[Selected extract]
* * * * *
# What Size Inverter



## fdhadi (May 9, 2005)

What size inverter would I need to connect 2 x 16" lcd dvd tv's and a Sky + box. I also have a 4 way aerial amplifier which is 220-240v-50Hz which will give me sky tv to each tv.

The tv's are 220-240v AC 50Hz and the power consumption is 40W (max). I also have a 19" lcd dvd tv fitted but will only have 2 x tv's on at any one time unless on hook-up.

I have 2 x 110 AH leisure batteries fitted.


----------



## RichardnGill (Aug 31, 2006)

I use to run a 15" lCD TV and a Sky box with a 150w inverter before I went 12Volt.

As your TV,s are 40w, I would say you might get away with a 150w but probably better off with a 200 or 300w inverter just incase.


Richard...


----------



## GEMMY (Jun 19, 2006)

Frank, a 300 is ample, however, I've got a 1000 unit with a remote switch. I'm one that always goes over the top :roll: , thereby covering future possibilities.
* * * * *
[Material]
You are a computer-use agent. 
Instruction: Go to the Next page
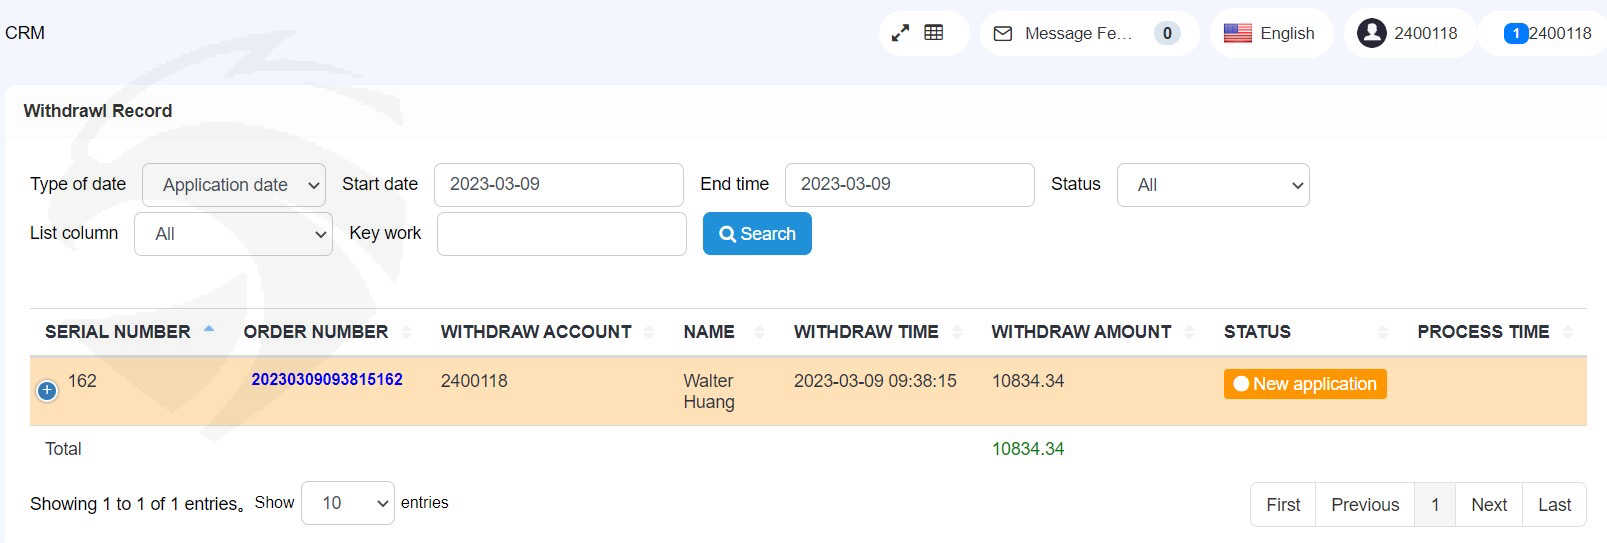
* * * * *
[Exercise brief] Reproduce the passage of the inverter thread between "## fdhadi (May" and "(Aug 31, 2006)", inclusive. Work from the inverter thread alone; the listing plays no part.

[Task solution]
## fdhadi (May 9, 2005)

What size inverter would I need to connect 2 x 16" lcd dvd tv's and a Sky + box. I also have a 4 way aerial amplifier which is 220-240v-50Hz which will give me sky tv to each tv.

The tv's are 220-240v AC 50Hz and the power consumption is 40W (max). I also have a 19" lcd dvd tv fitted but will only have 2 x tv's on at any one time unless on hook-up.

I have 2 x 110 AH leisure batteries fitted.


----------



## RichardnGill (Aug 31, 2006)